Records Block Start
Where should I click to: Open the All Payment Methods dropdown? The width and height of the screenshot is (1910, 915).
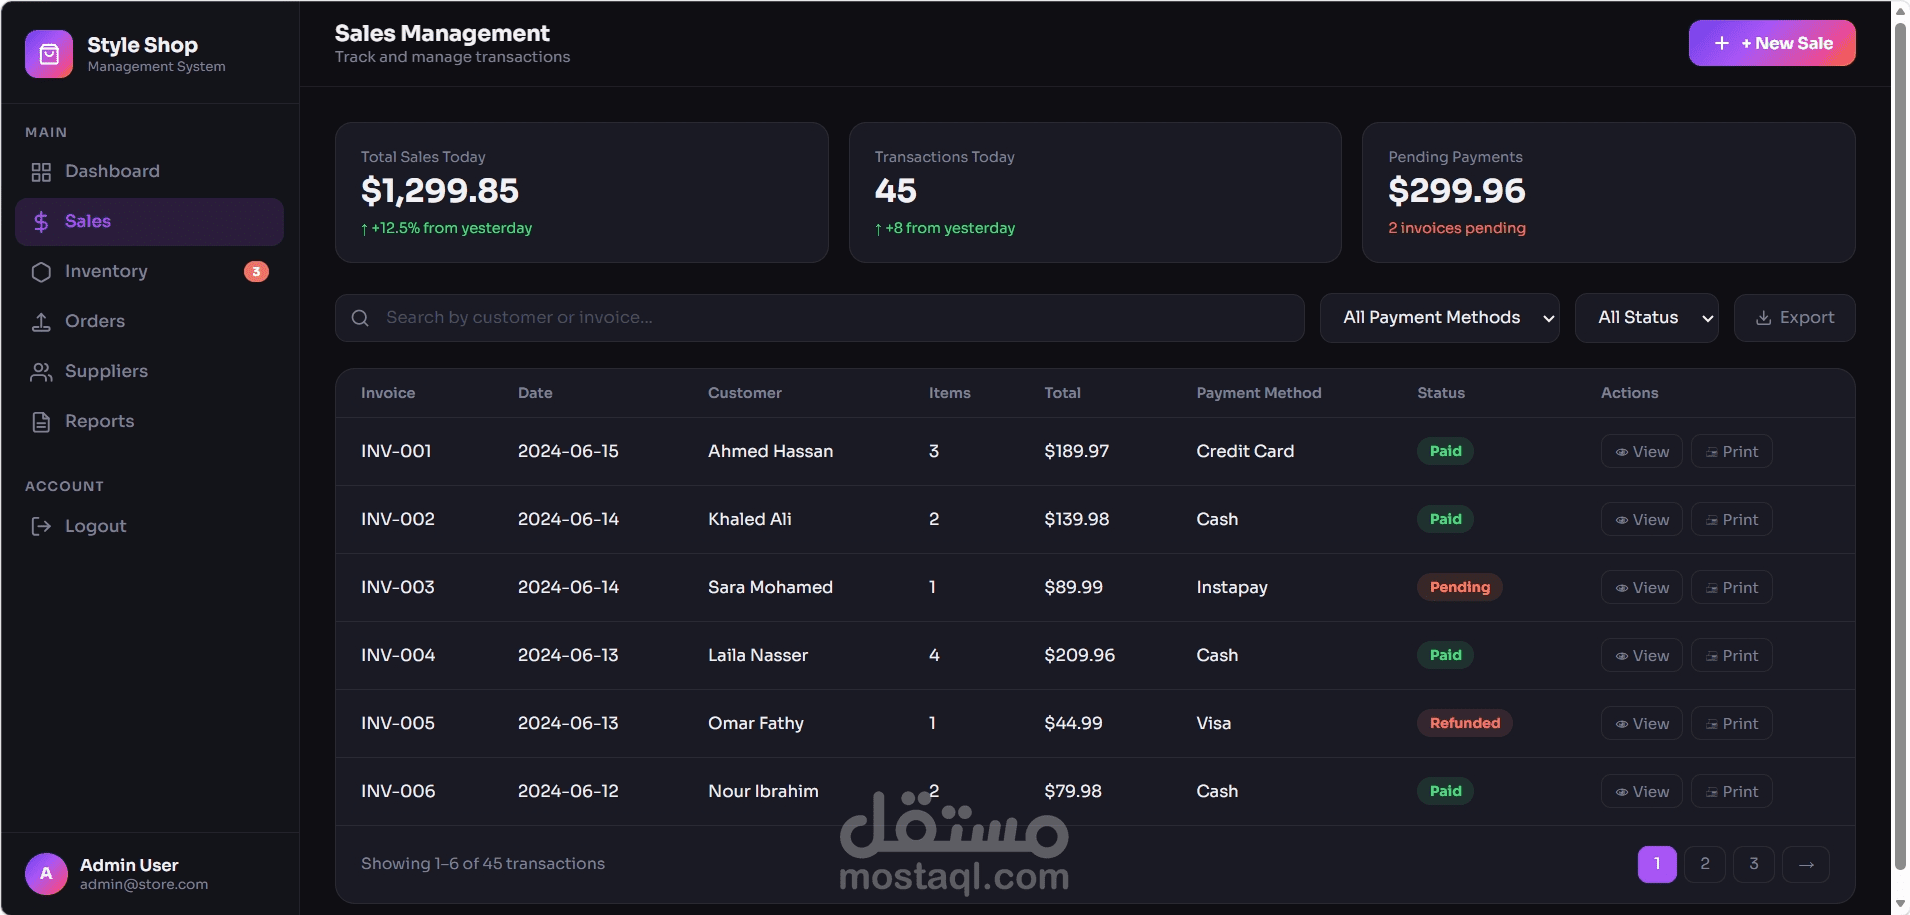click(x=1439, y=318)
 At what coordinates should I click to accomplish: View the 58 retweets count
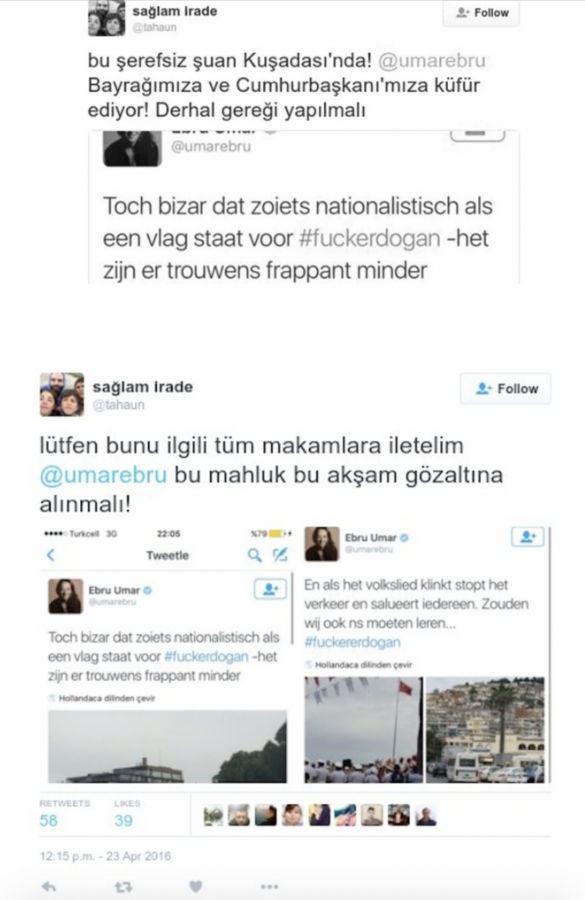coord(49,820)
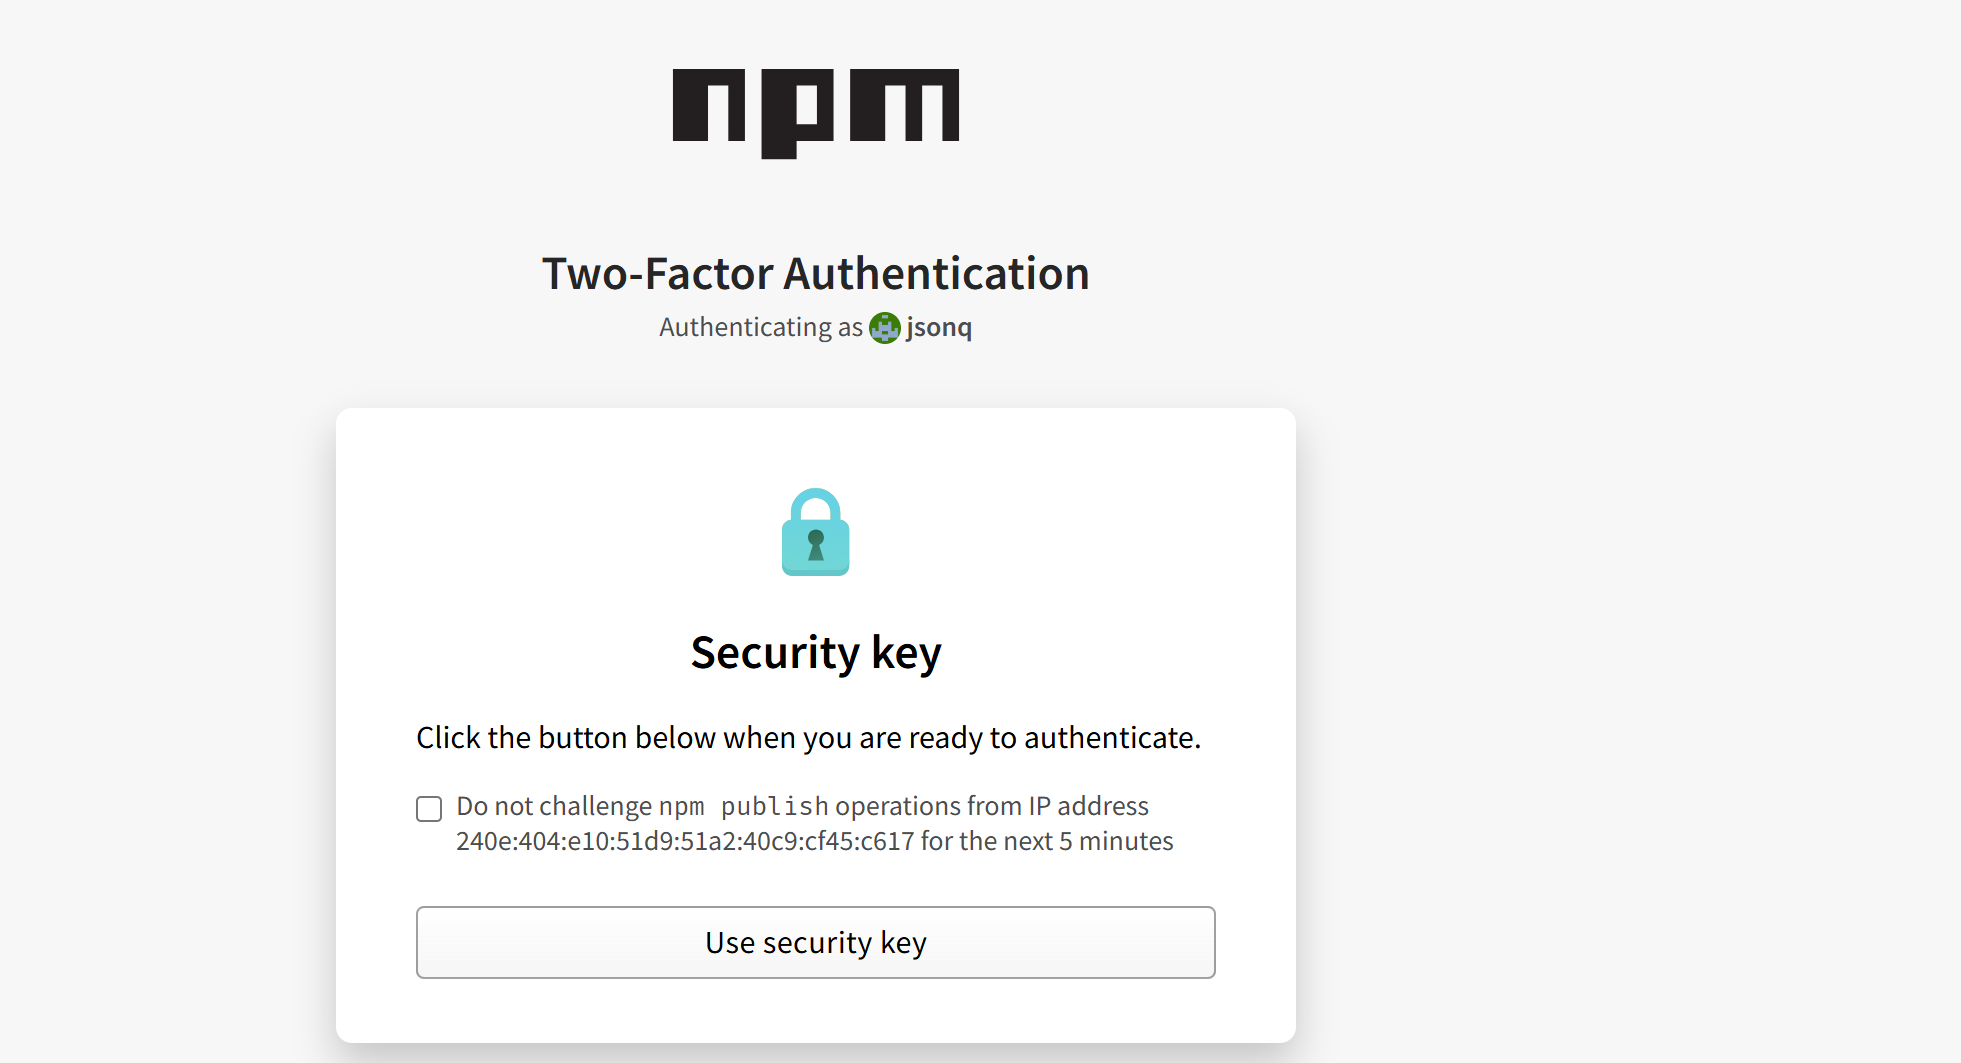Click the letter "p" in npm logo
1961x1063 pixels.
tap(796, 112)
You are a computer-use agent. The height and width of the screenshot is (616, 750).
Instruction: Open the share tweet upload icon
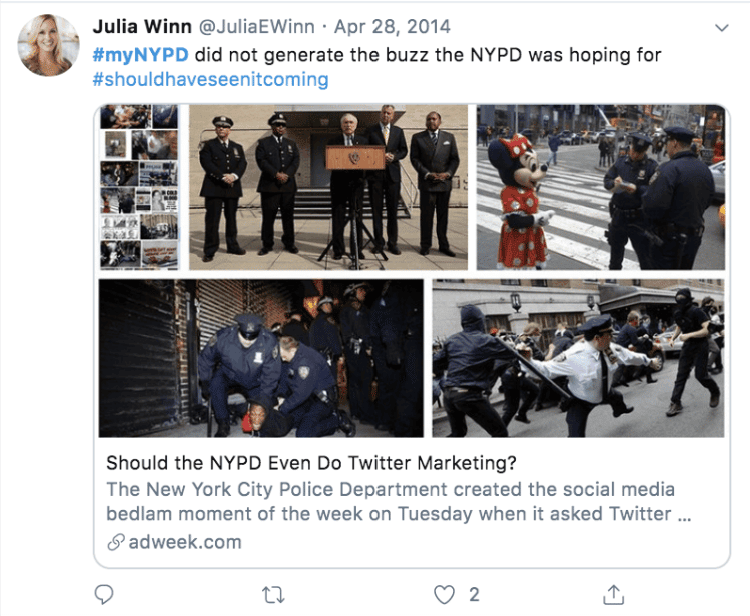[614, 594]
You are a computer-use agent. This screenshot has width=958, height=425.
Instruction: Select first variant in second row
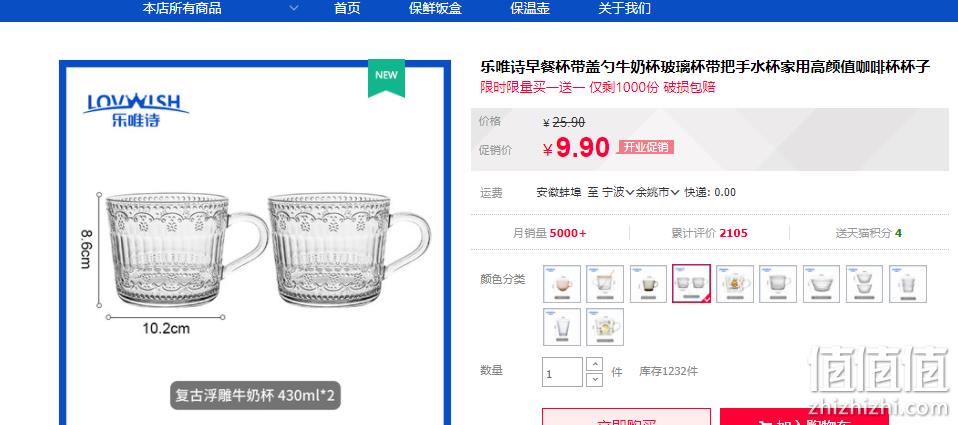pos(562,327)
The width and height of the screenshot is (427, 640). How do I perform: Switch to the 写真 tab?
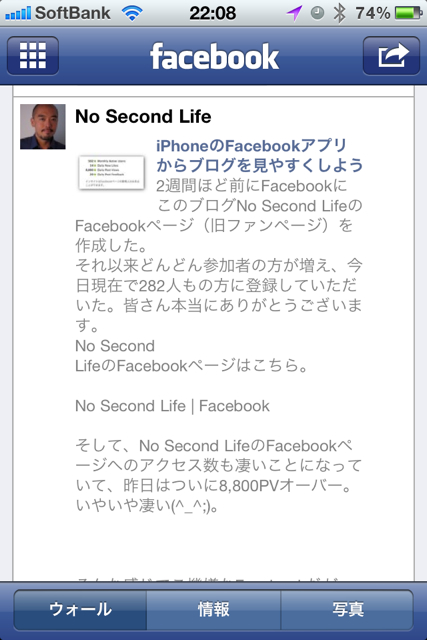[x=347, y=609]
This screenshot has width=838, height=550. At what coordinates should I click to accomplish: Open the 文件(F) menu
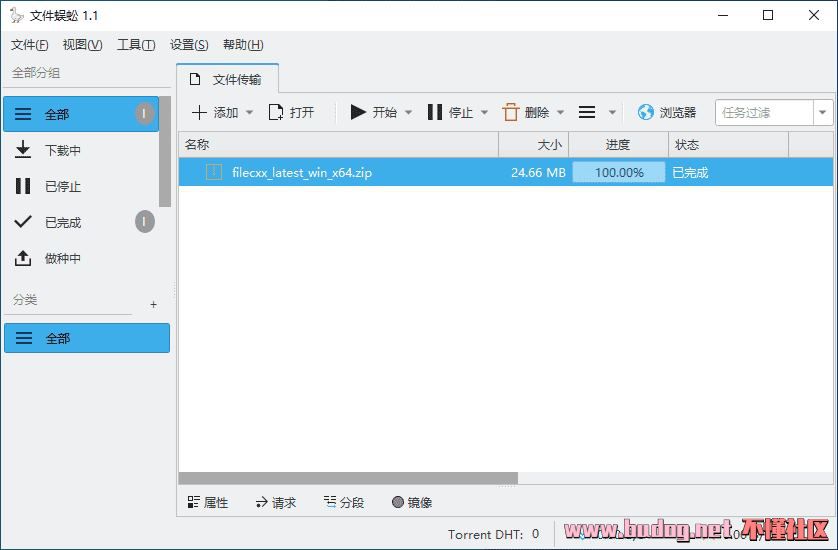(x=29, y=45)
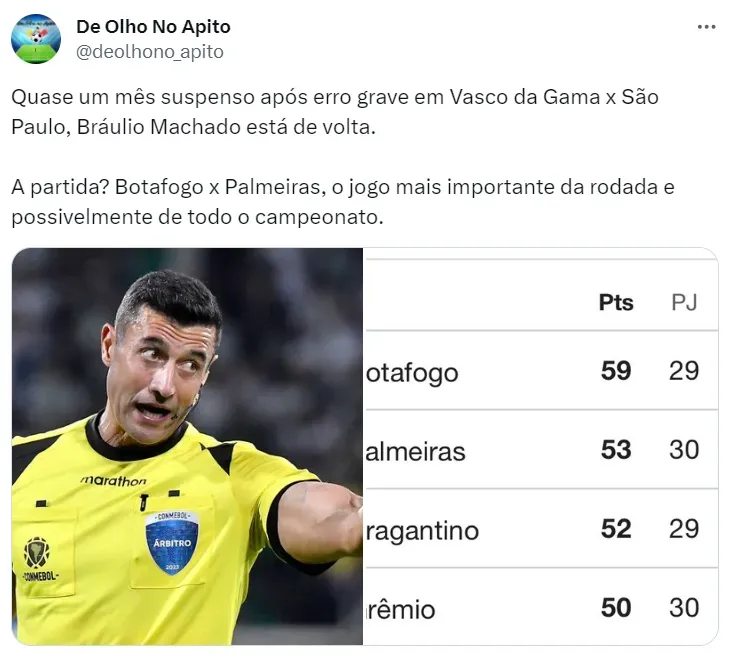Click the CONMEBOL logo on the referee's sleeve

(38, 560)
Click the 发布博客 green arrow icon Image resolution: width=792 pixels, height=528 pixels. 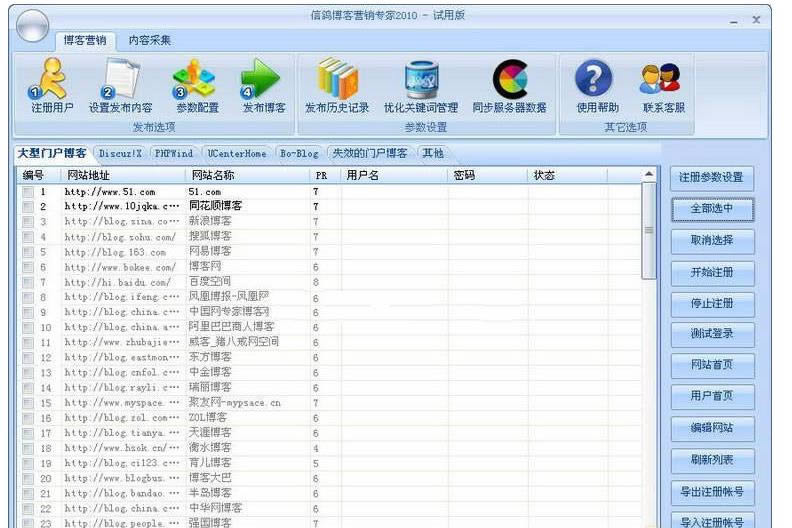pos(263,80)
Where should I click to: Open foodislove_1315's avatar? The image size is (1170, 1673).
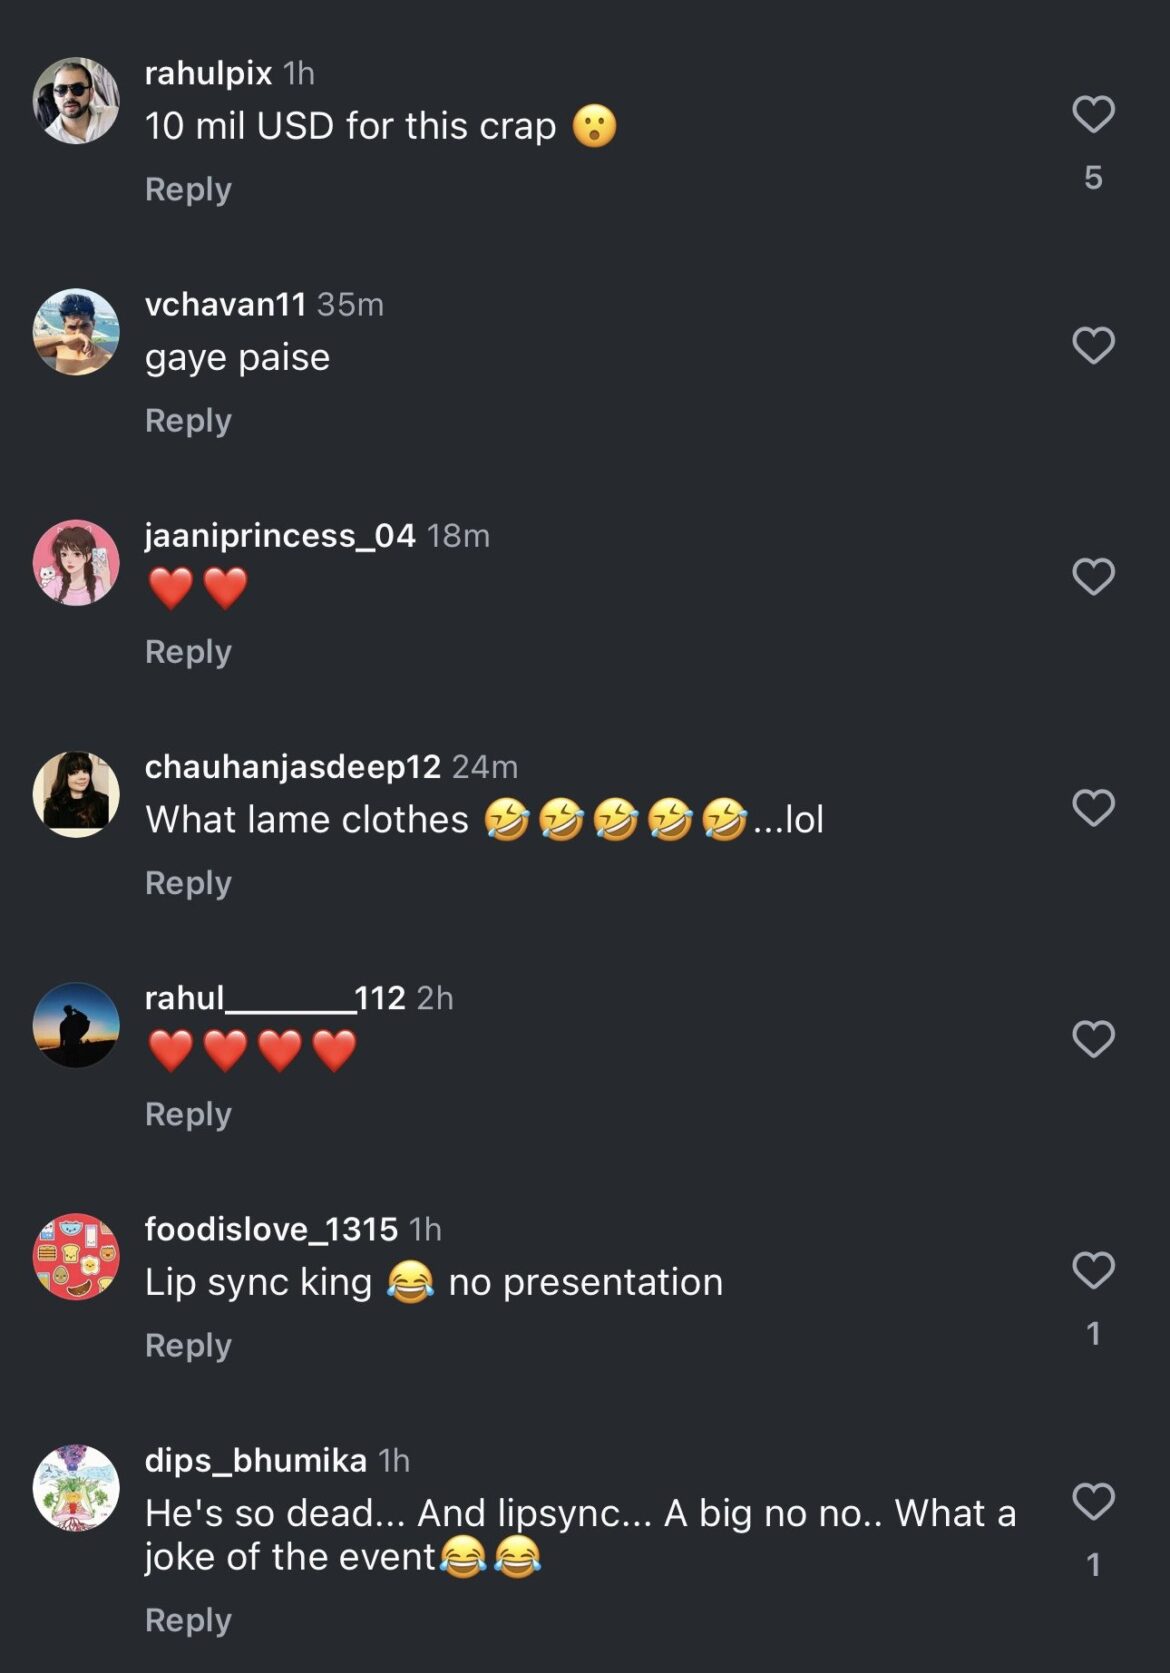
Records Block End
Locate the string "computer" in the listing above and copy every line where it occurs.

You are a computer-use agent. The height and width of the screenshot is (616, 750).
You are a computer-use agent. This screenshot has width=958, height=425.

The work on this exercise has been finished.